Experts say the new work relief program is only part of the puzzle.

Three of the five largest wildfires in Colorado’s history occurred in 2020, burning more than 620,000 acres. Launching next month, the Colorado Climate Corps hopes to prevent similar catastrophes before they ignite. Some, however, question whether the coalition can achieve the goal it’s set for itself.

Inspired by President Franklin D. Roosevelt’s Civilian Conservation Corps—a New Deal–era work relief program that employed three million men to work on wildfire suppression, trail building, and forest revegetation—the Colorado Climate Corps is the brainchild of Lieutenant Governor Dianne Primavera and will be managed by the nonprofit Colorado Youth Corps Association and staffed by AmeriCorps, which is spending $1.7 million to fund the program. Climate Corps workers, who must be at least 17-and-a-half years old, will be stationed throughout the state to improve the health of public lands. Considering the wildfire crisis in Colorado, the corps’ most immediate mission will be fire mitigation. Teams led by the participating organizations will thin forests and remove dry brush and fallen branches that blazes consume for fuel.

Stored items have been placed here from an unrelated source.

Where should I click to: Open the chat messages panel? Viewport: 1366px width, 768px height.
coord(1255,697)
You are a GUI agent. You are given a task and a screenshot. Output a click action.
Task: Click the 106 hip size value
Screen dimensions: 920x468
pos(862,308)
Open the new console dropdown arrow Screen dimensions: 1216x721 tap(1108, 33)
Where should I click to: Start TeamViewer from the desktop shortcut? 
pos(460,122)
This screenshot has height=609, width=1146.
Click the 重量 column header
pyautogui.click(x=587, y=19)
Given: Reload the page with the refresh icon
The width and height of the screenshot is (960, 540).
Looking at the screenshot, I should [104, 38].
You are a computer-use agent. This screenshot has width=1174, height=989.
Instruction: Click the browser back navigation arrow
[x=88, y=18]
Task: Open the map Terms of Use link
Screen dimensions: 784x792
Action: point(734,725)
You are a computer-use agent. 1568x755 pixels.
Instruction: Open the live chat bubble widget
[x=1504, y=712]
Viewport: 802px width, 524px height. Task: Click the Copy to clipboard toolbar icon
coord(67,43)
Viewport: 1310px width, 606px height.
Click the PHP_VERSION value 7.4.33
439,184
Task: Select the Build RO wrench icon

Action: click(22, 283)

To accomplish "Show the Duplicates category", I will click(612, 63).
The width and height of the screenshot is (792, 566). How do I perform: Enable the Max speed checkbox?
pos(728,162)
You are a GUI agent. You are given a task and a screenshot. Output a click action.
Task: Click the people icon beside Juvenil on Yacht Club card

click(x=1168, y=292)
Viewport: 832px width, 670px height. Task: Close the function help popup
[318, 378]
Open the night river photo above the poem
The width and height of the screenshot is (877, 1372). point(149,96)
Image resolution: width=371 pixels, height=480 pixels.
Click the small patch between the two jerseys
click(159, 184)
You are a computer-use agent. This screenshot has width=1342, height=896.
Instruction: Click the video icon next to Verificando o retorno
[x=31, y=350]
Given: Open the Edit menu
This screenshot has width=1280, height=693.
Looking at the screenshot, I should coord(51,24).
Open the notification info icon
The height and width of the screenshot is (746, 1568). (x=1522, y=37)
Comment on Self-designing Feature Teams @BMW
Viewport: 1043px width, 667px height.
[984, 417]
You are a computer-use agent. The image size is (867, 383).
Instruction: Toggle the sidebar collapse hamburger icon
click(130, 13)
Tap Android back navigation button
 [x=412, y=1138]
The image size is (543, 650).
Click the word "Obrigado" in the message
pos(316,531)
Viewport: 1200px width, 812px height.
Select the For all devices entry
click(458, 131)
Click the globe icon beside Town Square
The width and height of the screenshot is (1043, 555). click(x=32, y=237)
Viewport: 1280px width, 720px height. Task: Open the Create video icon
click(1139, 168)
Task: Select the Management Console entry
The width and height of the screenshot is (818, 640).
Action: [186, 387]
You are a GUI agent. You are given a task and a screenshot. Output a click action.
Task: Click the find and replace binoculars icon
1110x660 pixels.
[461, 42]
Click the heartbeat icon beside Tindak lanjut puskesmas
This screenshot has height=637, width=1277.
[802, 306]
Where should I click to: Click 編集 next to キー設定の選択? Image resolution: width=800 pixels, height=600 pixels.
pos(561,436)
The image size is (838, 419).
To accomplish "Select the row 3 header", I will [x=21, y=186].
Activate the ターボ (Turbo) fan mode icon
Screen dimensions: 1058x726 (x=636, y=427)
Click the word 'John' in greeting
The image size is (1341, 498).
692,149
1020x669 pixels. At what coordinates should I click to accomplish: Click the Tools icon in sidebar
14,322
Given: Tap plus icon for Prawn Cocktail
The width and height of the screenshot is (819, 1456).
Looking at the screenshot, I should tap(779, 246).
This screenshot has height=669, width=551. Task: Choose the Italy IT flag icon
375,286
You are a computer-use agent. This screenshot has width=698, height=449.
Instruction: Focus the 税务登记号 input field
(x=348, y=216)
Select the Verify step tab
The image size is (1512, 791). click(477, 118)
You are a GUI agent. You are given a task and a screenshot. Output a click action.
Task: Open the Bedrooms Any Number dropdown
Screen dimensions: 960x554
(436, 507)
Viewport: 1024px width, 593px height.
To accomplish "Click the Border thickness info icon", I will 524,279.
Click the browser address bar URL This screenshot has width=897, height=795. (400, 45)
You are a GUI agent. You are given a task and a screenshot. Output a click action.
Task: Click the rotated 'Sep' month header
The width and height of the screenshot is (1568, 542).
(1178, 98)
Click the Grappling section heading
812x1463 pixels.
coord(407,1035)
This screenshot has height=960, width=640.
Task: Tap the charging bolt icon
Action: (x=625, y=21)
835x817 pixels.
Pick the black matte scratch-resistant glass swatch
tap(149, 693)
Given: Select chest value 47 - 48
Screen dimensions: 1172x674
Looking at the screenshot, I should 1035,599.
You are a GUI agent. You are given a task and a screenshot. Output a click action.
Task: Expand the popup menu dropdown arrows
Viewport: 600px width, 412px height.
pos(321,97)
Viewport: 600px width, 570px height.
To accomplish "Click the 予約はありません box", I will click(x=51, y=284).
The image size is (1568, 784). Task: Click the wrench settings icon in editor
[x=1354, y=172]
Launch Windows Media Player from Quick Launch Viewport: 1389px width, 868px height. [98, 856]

But Jeremy Bailey, the director of prescribed fire training for environmental advocacy group the Nature Conservancy (which is not involved with the Colorado Climate Corps), says those strategies alone don’t meet the urgency of the moment. “Sure, the climate corps will definitely help with wildfire mitigation,” Bailey says, “but we need a mirror image of crews focusing on igniting and managing prescribed fires.” Corps members won’t be trained to perform prescribed burns, and the firefighting crews that are qualified could be busy containing blazes.

Despite these concerns, U.S. Representative Joe Neguse is pushing for the Colorado Climate Corps to become a national model: At press time, President Joe Biden’s proposed Build Back Better bill outlined a plan to revive FDR’s Civilian Conservation Corps, but with a climate focus. “The need for bold, urgent climate action,” Neguse said in a press release, “is exactly why we’ve been working to put people to work restoring our lands, tackling Western wildfires and the climate crisis.” But will it be enough to contain the inferno?


Conservation Calculations

How the Colorado Climate Corps measures up to FDR’s crew.

Photo by CORBIS/Corbis via Getty Images

172: Civilian Conservation Corps camps in Colorado in the 1930s. Anywhere from 50 to 250 men were stationed at each. In comparison, the Colorado Climate Corps will employ 240 workers total.

$63 Billion: Amount, in today’s dollars, that Roosevelt spent over nine years on the Civilian Conservation Corps. AmeriCorps is funding the Colorado Climate Corps via a one-time $1.7 million infusion, which it received as part of President Joe Biden’s American Rescue Plan that passed this past March.

3.5 Billion: Trees planted in the United States by FDR’s Civilian Conservation Corps, earning it the nickname “Roosevelt’s Tree Army.” It’s unclear if the Colorado Conservation Corps will add to forests, but current plans point to no.